Update - New Fludeoxyglucose F 18 Injection PET Drug Approved in Less than 6 Months
On August 5, 2004, the Food and Drug Administration (FDA) approved a new drug application (NDA) for Fludeoxyglucose F 18 Injection ([18F]FDG) submitted by Weill Medical College of Cornell University, Citigroup Biomedical Imaging Center. The NDA was approved according to the streamlined procedures outlined in a March 2000 guidance on the approval of positron emission tomography (PET) drugs. The Weill Medical College application was approved in less than 6 months. Although approved applications are not yet required for PET drugs, FDA encourages PET centers to submit applications for approval and is committed to working closely with applicants during the drug approval process.
[18F]FDG is a positron emission tomography (PET) drug used in diagnostic imaging. On March 10, 2000, FDA announced [18F]FDG to be safe and effective for certain indications when produced under conditions specified in approved applications (see Federal Register, Vol. 65, No. 48, 12999-13010). In accordance with the Food and Drug Administration Modernization Act of 1997, FDA developed a draft guidance for industry entitled PET Drug Applications – Content and Format for NDA’s and ANDA’s (Positron Emission Tomography (PET). This guidance outlines a simplified process that PET producers can use to demonstrate that their drug meets quality standards. Weill Medical College of Cornell University, Citigroup Biomedical Imaging Center in New York City submitted the NDA in response to the FDA announcements.

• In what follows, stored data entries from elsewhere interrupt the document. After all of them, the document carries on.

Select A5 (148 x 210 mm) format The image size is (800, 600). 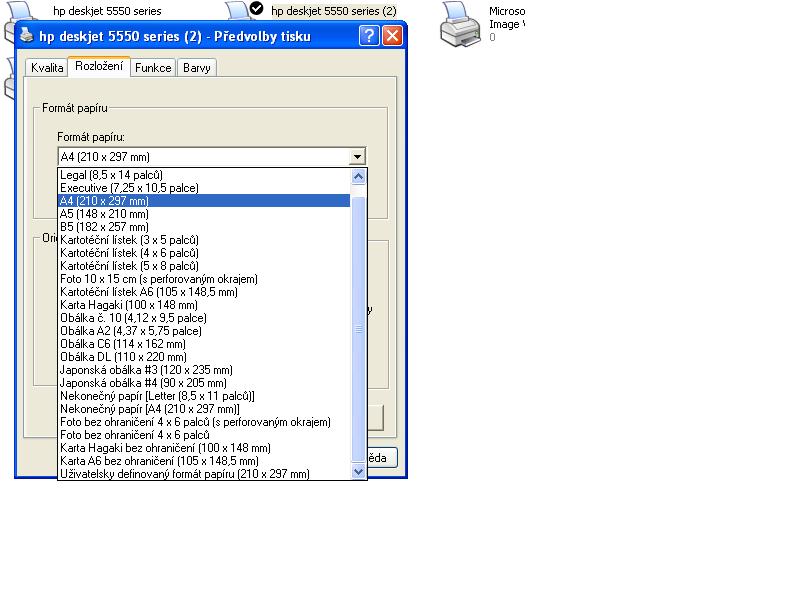coord(104,214)

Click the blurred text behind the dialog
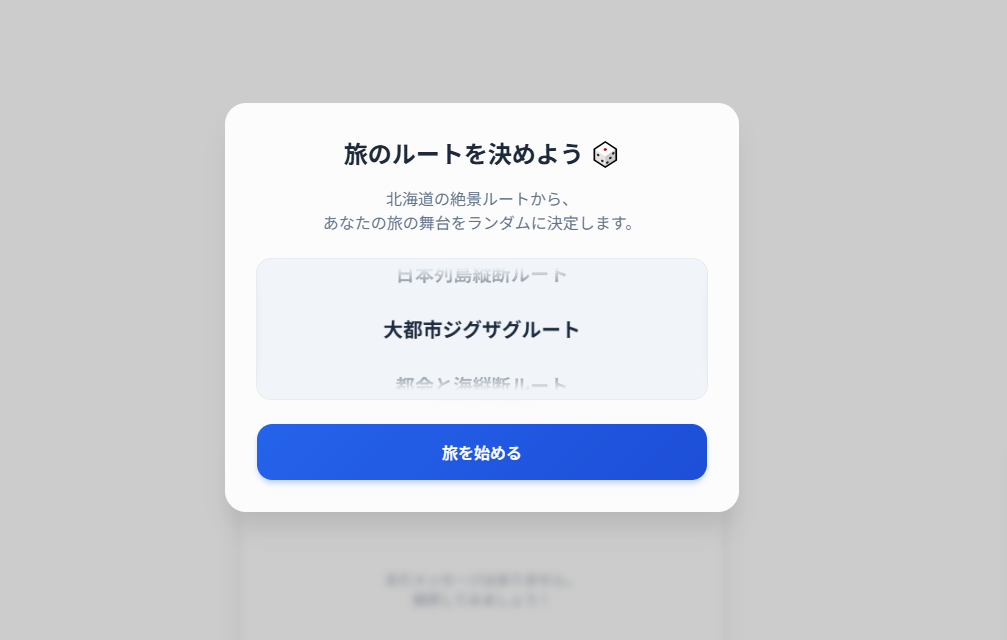pyautogui.click(x=480, y=590)
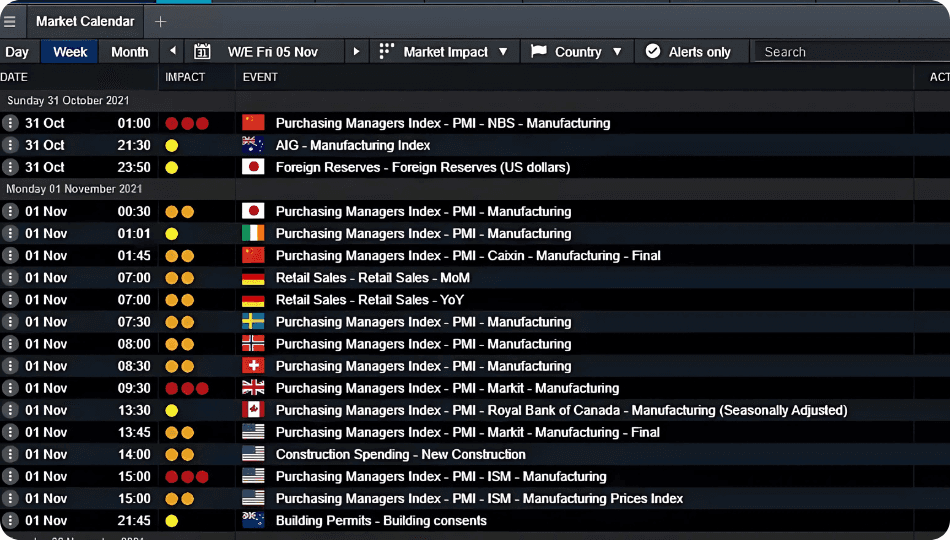The width and height of the screenshot is (950, 540).
Task: Click red impact dots for ISM Manufacturing PMI
Action: [x=186, y=476]
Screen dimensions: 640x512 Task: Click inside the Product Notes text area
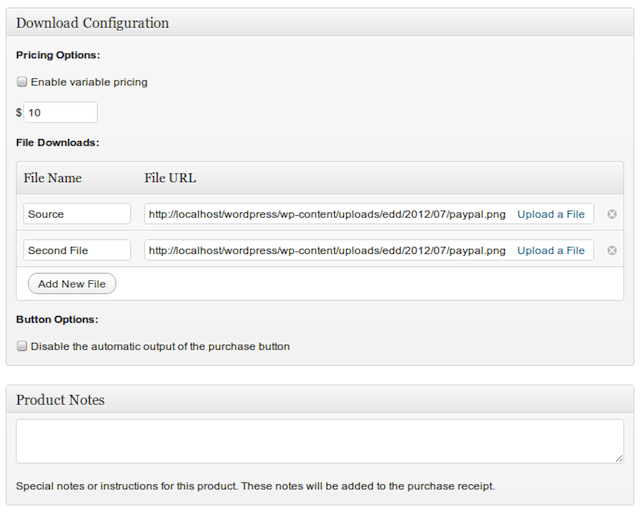(x=320, y=441)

[18F]FDG is indicated in positron emission tomography (PET) imaging for (1) assessment of abnormal glucose metabolism to assist in the evaluation of malignancy in patients with known or suspected abnormalities found by other testing modalities, or in patients with an existing diagnosis of cancer; (2) patients with coronary artery disease and left ventricular dysfunction, when used together with myocardial perfusion imaging, for the identification of left ventricular myocardium with residual glucose metabolism and reversible loss of systolic function; and (3) patients for the identification of regions of abnormal glucose metabolism associated with foci of epileptic seizures.